AIM OF THE TASK: In exact form, please repeat the records from their opening line down to the line with "Click the 0.0215%", including that line.

*** Opening STUDY MATERIAL ***

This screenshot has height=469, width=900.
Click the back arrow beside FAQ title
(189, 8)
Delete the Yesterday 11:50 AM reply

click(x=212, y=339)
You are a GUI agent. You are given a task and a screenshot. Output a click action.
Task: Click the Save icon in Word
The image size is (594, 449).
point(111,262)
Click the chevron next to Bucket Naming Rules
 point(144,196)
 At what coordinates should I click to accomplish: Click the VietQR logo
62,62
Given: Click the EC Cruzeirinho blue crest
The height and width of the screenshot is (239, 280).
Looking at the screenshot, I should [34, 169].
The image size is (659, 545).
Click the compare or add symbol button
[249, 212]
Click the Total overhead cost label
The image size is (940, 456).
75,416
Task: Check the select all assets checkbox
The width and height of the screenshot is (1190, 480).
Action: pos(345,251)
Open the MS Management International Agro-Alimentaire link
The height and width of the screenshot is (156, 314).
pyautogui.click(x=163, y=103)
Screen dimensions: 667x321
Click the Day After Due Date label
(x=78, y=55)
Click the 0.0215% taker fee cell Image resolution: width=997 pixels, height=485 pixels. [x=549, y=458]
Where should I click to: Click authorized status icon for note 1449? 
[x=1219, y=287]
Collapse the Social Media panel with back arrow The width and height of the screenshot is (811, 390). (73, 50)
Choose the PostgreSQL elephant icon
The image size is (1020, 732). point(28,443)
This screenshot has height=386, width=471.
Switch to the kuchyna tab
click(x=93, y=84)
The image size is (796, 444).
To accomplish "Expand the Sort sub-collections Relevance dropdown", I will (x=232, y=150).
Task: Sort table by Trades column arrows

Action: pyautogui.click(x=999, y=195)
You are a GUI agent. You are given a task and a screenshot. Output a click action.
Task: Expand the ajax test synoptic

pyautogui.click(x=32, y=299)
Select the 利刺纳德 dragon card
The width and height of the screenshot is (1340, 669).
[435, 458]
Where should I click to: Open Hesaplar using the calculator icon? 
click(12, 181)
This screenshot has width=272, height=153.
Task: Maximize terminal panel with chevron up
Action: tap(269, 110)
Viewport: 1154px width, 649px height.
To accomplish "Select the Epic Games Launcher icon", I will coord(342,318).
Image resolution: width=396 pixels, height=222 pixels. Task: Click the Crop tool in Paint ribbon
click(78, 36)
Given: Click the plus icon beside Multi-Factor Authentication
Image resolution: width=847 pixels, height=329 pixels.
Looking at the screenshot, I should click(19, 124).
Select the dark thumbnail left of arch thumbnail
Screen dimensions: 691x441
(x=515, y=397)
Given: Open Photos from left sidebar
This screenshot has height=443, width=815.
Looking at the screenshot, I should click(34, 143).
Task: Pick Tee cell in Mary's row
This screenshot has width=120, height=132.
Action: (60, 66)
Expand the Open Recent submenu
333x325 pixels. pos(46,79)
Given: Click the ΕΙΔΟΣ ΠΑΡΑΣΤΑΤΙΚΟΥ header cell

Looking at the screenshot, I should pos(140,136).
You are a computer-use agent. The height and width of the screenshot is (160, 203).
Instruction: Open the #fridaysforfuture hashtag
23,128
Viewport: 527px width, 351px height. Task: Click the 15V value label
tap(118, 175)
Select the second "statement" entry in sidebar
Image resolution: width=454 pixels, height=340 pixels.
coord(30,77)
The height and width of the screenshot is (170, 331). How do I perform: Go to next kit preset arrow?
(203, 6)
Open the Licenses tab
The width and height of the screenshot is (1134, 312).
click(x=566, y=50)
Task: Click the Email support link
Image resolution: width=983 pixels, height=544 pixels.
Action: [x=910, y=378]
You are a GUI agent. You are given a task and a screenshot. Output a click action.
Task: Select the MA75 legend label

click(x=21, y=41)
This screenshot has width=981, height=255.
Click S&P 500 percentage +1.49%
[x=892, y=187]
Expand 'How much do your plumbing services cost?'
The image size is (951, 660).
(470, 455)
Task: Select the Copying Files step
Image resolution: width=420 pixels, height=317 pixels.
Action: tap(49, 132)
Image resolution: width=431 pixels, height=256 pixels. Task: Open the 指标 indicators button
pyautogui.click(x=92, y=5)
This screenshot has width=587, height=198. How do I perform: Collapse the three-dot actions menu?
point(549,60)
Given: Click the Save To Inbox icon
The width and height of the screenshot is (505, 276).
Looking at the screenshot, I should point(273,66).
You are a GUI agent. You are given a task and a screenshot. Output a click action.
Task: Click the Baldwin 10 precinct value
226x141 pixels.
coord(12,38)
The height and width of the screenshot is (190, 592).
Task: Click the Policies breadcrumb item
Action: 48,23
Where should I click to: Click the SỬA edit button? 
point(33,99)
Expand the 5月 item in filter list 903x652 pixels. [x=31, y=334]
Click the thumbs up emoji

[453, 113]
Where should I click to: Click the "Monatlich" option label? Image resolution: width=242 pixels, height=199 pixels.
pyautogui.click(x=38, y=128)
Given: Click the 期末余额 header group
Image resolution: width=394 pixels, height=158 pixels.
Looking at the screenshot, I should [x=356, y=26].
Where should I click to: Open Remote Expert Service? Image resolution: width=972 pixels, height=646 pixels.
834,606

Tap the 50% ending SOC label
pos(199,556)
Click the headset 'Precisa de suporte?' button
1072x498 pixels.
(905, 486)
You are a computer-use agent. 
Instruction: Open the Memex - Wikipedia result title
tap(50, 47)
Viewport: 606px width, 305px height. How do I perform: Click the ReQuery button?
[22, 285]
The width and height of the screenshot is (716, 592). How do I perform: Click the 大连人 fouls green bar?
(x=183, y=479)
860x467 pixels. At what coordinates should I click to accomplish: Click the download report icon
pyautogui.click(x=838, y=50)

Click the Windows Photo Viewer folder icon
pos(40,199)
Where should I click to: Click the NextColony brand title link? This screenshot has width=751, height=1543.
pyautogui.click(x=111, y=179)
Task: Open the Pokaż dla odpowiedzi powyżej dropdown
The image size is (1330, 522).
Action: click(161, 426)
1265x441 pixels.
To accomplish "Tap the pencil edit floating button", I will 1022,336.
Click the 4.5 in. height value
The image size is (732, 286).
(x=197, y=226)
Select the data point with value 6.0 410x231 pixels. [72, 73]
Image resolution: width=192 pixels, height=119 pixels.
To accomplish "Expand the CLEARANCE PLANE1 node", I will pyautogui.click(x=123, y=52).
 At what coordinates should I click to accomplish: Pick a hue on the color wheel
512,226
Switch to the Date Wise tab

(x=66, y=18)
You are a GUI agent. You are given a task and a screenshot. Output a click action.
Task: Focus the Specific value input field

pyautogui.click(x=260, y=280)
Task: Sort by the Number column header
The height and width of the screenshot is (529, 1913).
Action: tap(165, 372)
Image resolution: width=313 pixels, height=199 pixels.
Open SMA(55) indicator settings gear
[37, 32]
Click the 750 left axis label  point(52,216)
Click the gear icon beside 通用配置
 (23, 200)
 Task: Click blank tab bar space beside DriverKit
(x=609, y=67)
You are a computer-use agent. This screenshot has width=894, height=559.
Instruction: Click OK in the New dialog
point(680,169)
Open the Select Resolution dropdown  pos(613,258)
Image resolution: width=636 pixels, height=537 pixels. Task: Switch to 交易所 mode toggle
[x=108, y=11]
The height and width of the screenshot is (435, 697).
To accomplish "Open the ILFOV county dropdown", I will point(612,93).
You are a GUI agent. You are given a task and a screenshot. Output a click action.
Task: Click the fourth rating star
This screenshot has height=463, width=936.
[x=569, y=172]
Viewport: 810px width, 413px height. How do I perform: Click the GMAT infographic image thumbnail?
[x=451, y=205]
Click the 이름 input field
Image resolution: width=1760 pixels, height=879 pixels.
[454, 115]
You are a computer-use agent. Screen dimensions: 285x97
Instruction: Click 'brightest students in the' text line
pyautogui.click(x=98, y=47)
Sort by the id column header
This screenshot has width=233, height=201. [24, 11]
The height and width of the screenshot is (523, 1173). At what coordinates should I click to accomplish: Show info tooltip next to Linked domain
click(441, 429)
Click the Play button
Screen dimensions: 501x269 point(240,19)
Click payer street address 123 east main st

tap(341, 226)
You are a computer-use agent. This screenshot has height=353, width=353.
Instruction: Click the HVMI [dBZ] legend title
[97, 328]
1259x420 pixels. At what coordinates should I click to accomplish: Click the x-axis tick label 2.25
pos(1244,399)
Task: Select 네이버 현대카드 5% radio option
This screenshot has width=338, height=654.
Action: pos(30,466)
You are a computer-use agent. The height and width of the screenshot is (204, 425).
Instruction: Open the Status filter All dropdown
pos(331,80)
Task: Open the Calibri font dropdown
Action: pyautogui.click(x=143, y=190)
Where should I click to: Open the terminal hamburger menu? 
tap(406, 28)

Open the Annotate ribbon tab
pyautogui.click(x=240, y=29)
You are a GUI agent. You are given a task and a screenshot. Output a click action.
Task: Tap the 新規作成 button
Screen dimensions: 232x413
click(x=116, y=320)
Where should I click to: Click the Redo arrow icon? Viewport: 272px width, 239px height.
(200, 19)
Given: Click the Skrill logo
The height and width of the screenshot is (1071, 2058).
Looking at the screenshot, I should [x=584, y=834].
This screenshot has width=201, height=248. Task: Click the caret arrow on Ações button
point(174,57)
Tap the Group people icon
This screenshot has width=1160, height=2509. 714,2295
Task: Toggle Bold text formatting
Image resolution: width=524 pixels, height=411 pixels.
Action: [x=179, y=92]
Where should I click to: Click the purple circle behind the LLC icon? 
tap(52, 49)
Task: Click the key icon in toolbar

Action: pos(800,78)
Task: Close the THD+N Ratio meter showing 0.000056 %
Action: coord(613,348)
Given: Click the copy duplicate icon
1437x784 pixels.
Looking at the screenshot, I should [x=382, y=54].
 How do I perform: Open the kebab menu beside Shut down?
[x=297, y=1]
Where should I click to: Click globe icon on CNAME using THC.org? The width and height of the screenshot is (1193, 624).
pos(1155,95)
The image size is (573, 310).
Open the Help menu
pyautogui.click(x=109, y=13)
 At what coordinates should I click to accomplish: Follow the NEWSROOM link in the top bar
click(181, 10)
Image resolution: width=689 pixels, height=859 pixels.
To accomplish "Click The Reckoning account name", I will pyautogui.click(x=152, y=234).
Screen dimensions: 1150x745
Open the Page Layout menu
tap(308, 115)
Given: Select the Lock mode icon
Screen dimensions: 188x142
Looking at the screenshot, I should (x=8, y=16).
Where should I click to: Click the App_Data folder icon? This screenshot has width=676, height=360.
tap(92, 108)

*** Closing STUDY MATERIAL ***

ANSWER SECTION:
This screenshot has height=469, width=900.
Click the back arrow beside FAQ title
(189, 8)
Delete the Yesterday 11:50 AM reply

click(x=212, y=339)
You are a GUI agent. You are given a task and a screenshot. Output a click action.
Task: Click the Save icon in Word
The image size is (594, 449).
point(111,262)
Click the chevron next to Bucket Naming Rules
 point(144,196)
 At what coordinates should I click to accomplish: Click the VietQR logo
62,62
Given: Click the EC Cruzeirinho blue crest
The height and width of the screenshot is (239, 280).
Looking at the screenshot, I should [34, 169].
The image size is (659, 545).
Click the compare or add symbol button
[249, 212]
Click the Total overhead cost label
The image size is (940, 456).
75,416
Task: Check the select all assets checkbox
The width and height of the screenshot is (1190, 480).
Action: pos(345,251)
Open the MS Management International Agro-Alimentaire link
The height and width of the screenshot is (156, 314).
pyautogui.click(x=163, y=103)
Screen dimensions: 667x321
Click the Day After Due Date label
(x=78, y=55)
Click the 0.0215% taker fee cell Image resolution: width=997 pixels, height=485 pixels. [x=549, y=458]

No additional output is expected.